The ZSP500 uses an eight-stage pipeline (compared with five stages in the ZSP400) that is divided into the following stages: fetch/decode, grouping, address data read, address generation, memory access request, memory access receive, execute, and write-back. In each instruction cycle, the grouping stage groups up to four instructions. These instructions proceed through the pipeline in parallel, and are executed together.

The pipeline is fully interlocked; all data hazards are resolved by the grouping stage, so that instructions always behave as if they were executed serially.

Multiply operations have two-cycle latencies and single-cycle throughput. All other data path instructions have single-cycle latency and throughput.
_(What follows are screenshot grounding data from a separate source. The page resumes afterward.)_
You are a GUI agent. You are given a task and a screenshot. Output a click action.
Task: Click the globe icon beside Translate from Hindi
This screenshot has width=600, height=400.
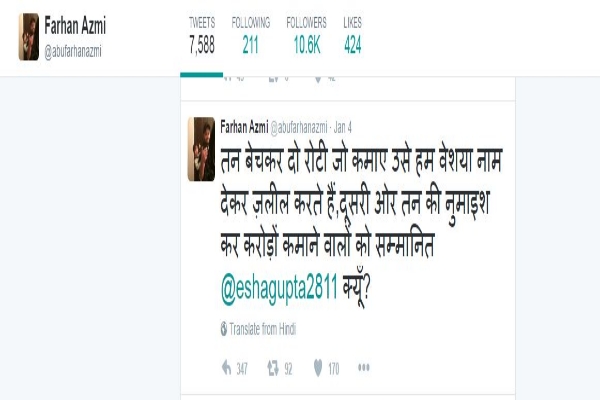click(x=224, y=329)
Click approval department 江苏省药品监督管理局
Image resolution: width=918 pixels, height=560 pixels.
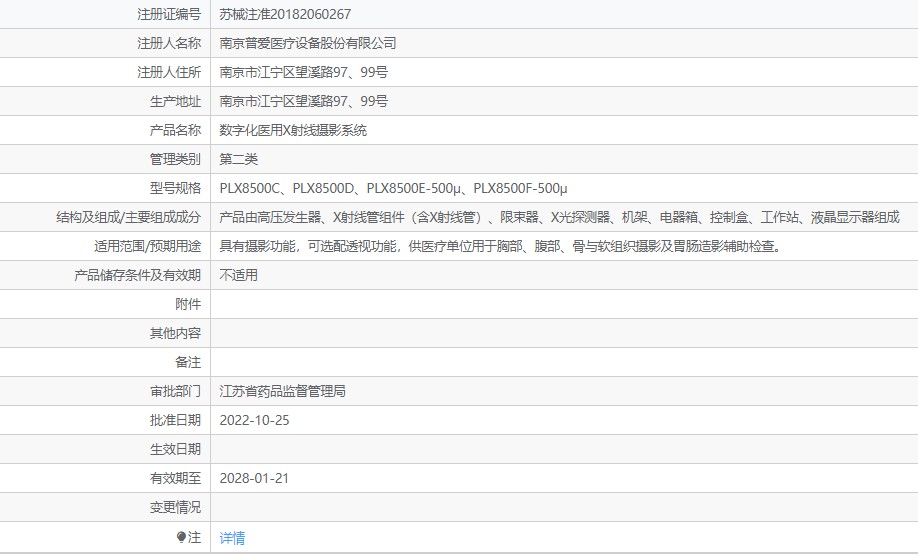283,391
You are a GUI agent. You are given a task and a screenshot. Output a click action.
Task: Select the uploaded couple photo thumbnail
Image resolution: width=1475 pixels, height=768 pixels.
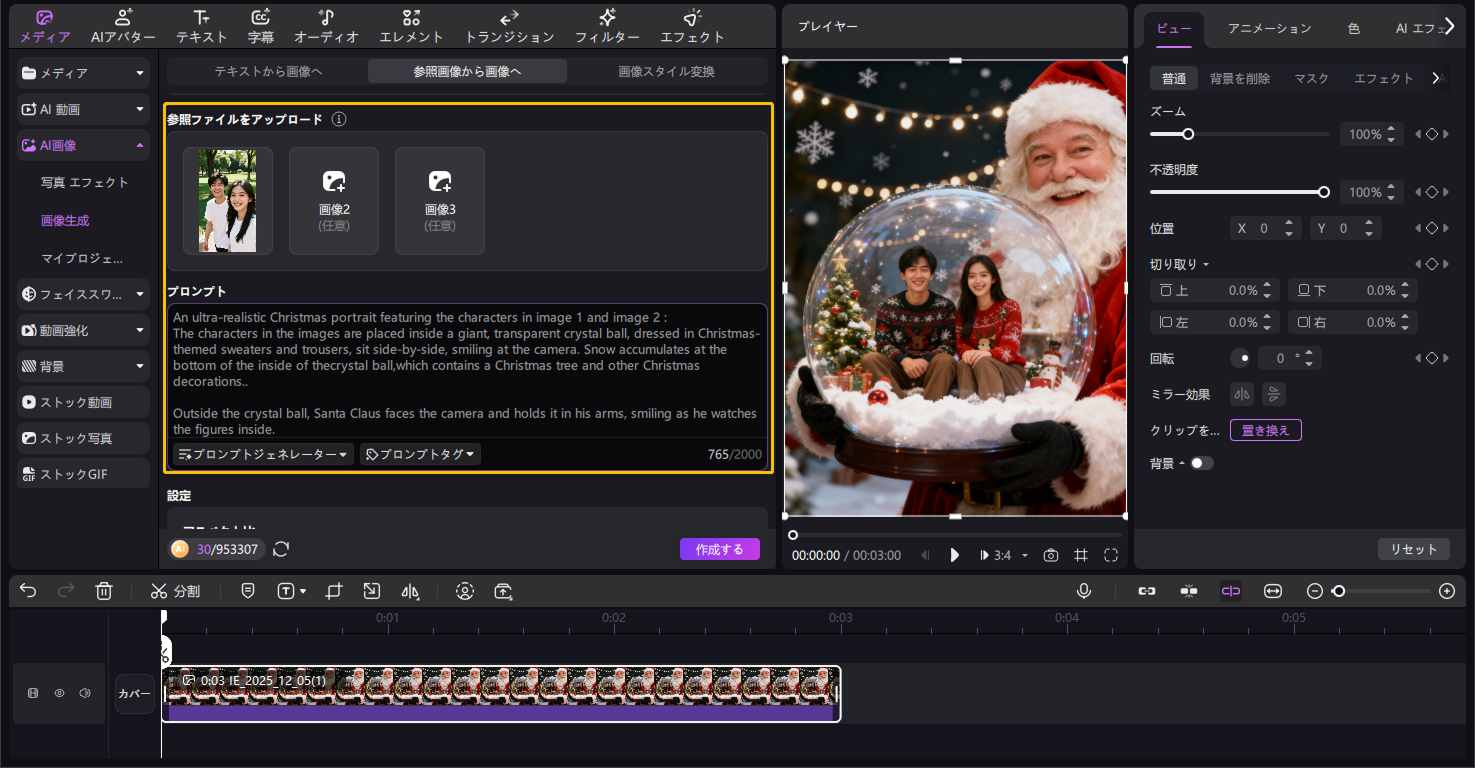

Unlike most processors, when the ZSP500 executes a branch instruction it can fetch instructions at the branch target address and issue the fetched instructions simultaneously with the branch instruction. Hence, the apparent branch latency can be as little as zero cycles, improving performance in some algorithms.

#### Instruction Set

The ZSP500 uses a RISC-like mixed-width instruction set. Most instructions are 16 bits wide; 32-bit encoding is used mainly for instructions that use 16-bit immediate data and for some three-operand instructions, including some variants of the multiply instruction.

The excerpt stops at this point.